==== Available data

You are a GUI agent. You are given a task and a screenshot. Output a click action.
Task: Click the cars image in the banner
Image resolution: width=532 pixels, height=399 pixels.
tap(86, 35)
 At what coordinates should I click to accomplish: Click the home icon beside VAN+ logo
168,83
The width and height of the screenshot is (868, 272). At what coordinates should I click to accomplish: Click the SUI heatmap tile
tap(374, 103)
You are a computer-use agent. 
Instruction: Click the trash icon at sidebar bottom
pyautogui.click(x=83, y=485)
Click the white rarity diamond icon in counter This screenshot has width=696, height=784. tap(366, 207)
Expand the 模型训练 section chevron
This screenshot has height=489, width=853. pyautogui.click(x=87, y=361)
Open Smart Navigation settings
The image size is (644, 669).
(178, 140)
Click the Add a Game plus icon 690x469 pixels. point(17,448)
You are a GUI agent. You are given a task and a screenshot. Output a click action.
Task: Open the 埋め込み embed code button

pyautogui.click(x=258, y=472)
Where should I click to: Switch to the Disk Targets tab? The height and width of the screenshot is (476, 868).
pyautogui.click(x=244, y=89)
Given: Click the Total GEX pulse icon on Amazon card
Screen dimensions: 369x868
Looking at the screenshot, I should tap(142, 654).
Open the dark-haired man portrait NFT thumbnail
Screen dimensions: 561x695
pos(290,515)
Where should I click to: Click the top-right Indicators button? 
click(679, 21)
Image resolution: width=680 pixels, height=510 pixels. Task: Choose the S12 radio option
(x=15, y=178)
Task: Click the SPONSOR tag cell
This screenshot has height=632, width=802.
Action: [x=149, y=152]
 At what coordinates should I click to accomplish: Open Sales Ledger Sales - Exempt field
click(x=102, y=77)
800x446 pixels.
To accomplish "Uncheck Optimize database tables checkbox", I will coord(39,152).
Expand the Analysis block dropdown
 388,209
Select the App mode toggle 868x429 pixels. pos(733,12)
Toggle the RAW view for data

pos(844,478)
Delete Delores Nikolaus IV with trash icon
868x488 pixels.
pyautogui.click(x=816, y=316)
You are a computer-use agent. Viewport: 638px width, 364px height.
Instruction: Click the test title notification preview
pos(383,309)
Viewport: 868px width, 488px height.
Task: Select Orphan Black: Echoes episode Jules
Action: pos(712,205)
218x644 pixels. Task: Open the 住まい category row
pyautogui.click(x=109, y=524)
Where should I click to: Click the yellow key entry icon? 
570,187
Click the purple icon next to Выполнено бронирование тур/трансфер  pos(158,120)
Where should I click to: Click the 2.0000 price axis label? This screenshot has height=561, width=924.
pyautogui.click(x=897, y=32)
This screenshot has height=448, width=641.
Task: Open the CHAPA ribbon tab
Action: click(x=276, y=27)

========

Transcribe all of the entries without altering anything.

You are a GUI agent. You are given a task and a screenshot. Output a click action.
Task: Click the cars image in the banner
Image resolution: width=532 pixels, height=399 pixels.
tap(86, 35)
 At what coordinates should I click to accomplish: Click the home icon beside VAN+ logo
168,83
The width and height of the screenshot is (868, 272). At what coordinates should I click to accomplish: Click the SUI heatmap tile
tap(374, 103)
You are a computer-use agent. 
Instruction: Click the trash icon at sidebar bottom
pyautogui.click(x=83, y=485)
Click the white rarity diamond icon in counter This screenshot has width=696, height=784. tap(366, 207)
Expand the 模型训练 section chevron
This screenshot has height=489, width=853. pyautogui.click(x=87, y=361)
Open Smart Navigation settings
The image size is (644, 669).
(178, 140)
Click the Add a Game plus icon 690x469 pixels. point(17,448)
You are a GUI agent. You are given a task and a screenshot. Output a click action.
Task: Open the 埋め込み embed code button

pyautogui.click(x=258, y=472)
Where should I click to: Switch to the Disk Targets tab? The height and width of the screenshot is (476, 868).
pyautogui.click(x=244, y=89)
Given: Click the Total GEX pulse icon on Amazon card
Screen dimensions: 369x868
Looking at the screenshot, I should tap(142, 654).
Open the dark-haired man portrait NFT thumbnail
Screen dimensions: 561x695
pos(290,515)
Where should I click to: Click the top-right Indicators button? 
click(679, 21)
Image resolution: width=680 pixels, height=510 pixels. Task: Choose the S12 radio option
(x=15, y=178)
Task: Click the SPONSOR tag cell
This screenshot has height=632, width=802.
Action: [x=149, y=152]
 At what coordinates should I click to accomplish: Open Sales Ledger Sales - Exempt field
click(x=102, y=77)
800x446 pixels.
To accomplish "Uncheck Optimize database tables checkbox", I will coord(39,152).
Expand the Analysis block dropdown
 388,209
Select the App mode toggle 868x429 pixels. pos(733,12)
Toggle the RAW view for data

pos(844,478)
Delete Delores Nikolaus IV with trash icon
868x488 pixels.
pyautogui.click(x=816, y=316)
You are a computer-use agent. Viewport: 638px width, 364px height.
Instruction: Click the test title notification preview
pos(383,309)
Viewport: 868px width, 488px height.
Task: Select Orphan Black: Echoes episode Jules
Action: pos(712,205)
218x644 pixels. Task: Open the 住まい category row
pyautogui.click(x=109, y=524)
Where should I click to: Click the yellow key entry icon? 
570,187
Click the purple icon next to Выполнено бронирование тур/трансфер  pos(158,120)
Where should I click to: Click the 2.0000 price axis label? This screenshot has height=561, width=924.
pyautogui.click(x=897, y=32)
This screenshot has height=448, width=641.
Task: Open the CHAPA ribbon tab
Action: click(x=276, y=27)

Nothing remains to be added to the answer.